Remember those days of climbing up trees, scraping skin off knees and elbows, and then tumbling from a low branch into nettles? Nowadays it’s injuries from crashing off trampolines rather than falling from trees that make the queues at A&E, but for anyone who can remember golden summers mucking about with mates in woodland, the equally golden memory of tree climbing lingers on.
Chris Sharma, a climber from the US, has taken this one level further, temporarily deserting the towering limestone cliffs of his adopted Spain to return home to California and climb a giant redwood tree.
Sharma decided to free climb the tree, using just hands and feet without spurs to dig into the bark.
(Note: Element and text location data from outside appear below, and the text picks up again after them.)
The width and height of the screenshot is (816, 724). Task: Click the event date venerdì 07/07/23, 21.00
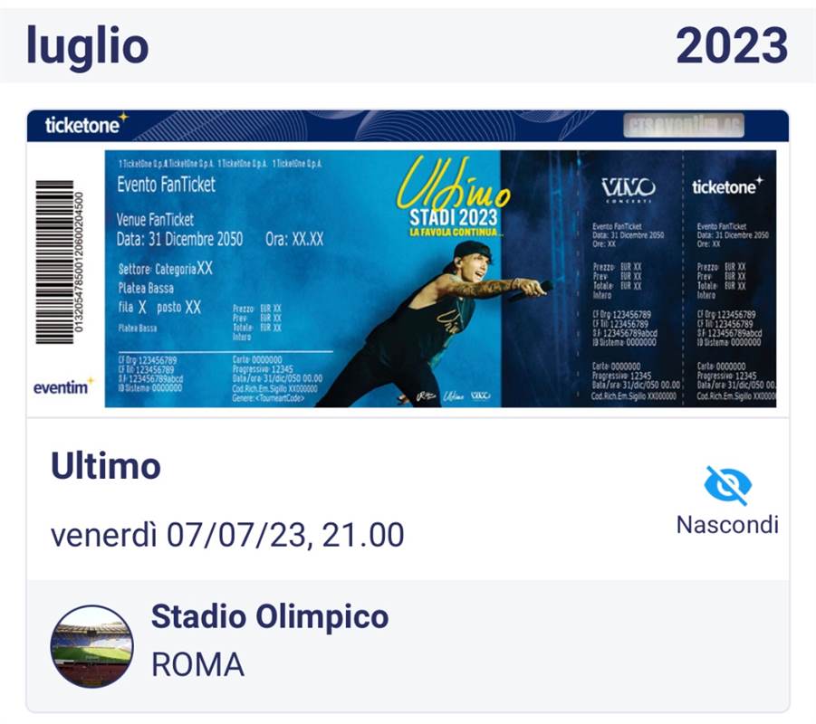(x=227, y=535)
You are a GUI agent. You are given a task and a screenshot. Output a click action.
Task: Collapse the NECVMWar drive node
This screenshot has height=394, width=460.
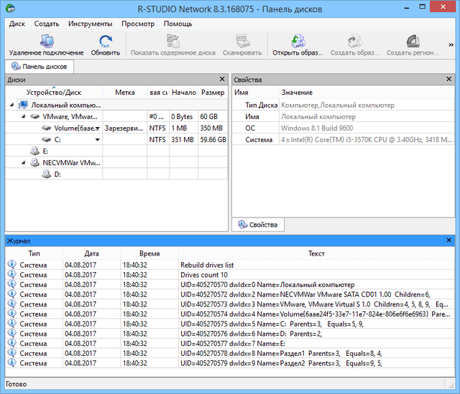pyautogui.click(x=23, y=163)
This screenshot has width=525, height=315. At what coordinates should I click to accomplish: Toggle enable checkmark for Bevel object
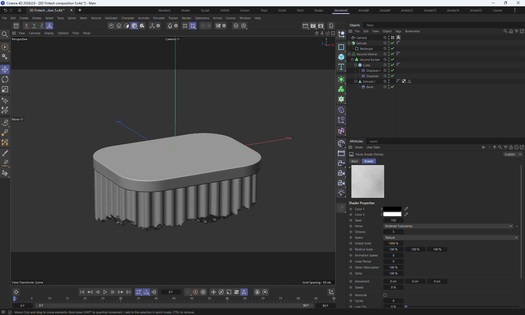tap(392, 87)
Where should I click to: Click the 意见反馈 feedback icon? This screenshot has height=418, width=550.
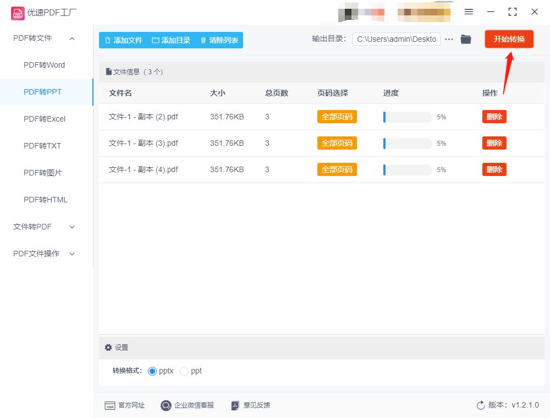236,405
The tree he climbed soared 77 meters, with 50 meters of pure bark before he reached the first branch. This posed a great challenge, with the myriad patterns in the bark making it impossible to remember hand and foot holds as he might on a rock face.
“As rock climbers, we’re trained to look at cliffs and see the sequence. On the redwood, I drew a blank. I got disoriented by all the patterns,” said Chris Sharma.
But the experience proved highly rewarding.
“For me, climbing has always been about reconnecting to that playful side. It can be so serious. You put your heart and soul into a hard rock project. But it’s also good to take a step back and remember that this is supposed to be about having fun.”